» **WORK ORDER**
Compute how many lines in the entries below contain "https", and output nothing but the number.

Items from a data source
'''

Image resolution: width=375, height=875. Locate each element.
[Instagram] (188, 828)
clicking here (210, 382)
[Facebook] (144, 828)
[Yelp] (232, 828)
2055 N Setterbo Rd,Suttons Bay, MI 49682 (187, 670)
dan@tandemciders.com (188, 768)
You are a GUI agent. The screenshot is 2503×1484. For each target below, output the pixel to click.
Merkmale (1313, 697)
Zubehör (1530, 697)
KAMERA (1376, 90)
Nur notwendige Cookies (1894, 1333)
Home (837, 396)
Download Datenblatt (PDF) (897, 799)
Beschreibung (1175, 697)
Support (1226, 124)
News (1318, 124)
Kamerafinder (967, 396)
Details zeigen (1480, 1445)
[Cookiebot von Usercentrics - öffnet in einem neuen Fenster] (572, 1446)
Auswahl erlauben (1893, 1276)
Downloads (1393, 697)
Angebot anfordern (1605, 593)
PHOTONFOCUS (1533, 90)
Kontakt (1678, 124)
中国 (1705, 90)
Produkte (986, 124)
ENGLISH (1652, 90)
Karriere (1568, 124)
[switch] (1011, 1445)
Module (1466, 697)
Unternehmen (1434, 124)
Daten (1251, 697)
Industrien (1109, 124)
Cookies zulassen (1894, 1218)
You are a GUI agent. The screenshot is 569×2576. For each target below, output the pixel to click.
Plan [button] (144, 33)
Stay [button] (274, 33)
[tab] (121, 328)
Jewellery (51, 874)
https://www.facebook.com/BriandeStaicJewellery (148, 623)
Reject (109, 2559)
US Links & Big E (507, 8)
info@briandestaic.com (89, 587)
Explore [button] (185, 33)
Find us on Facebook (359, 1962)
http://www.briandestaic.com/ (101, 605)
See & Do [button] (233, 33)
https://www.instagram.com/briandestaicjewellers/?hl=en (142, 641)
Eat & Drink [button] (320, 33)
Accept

'''

» **YOUR SOLUTION**
2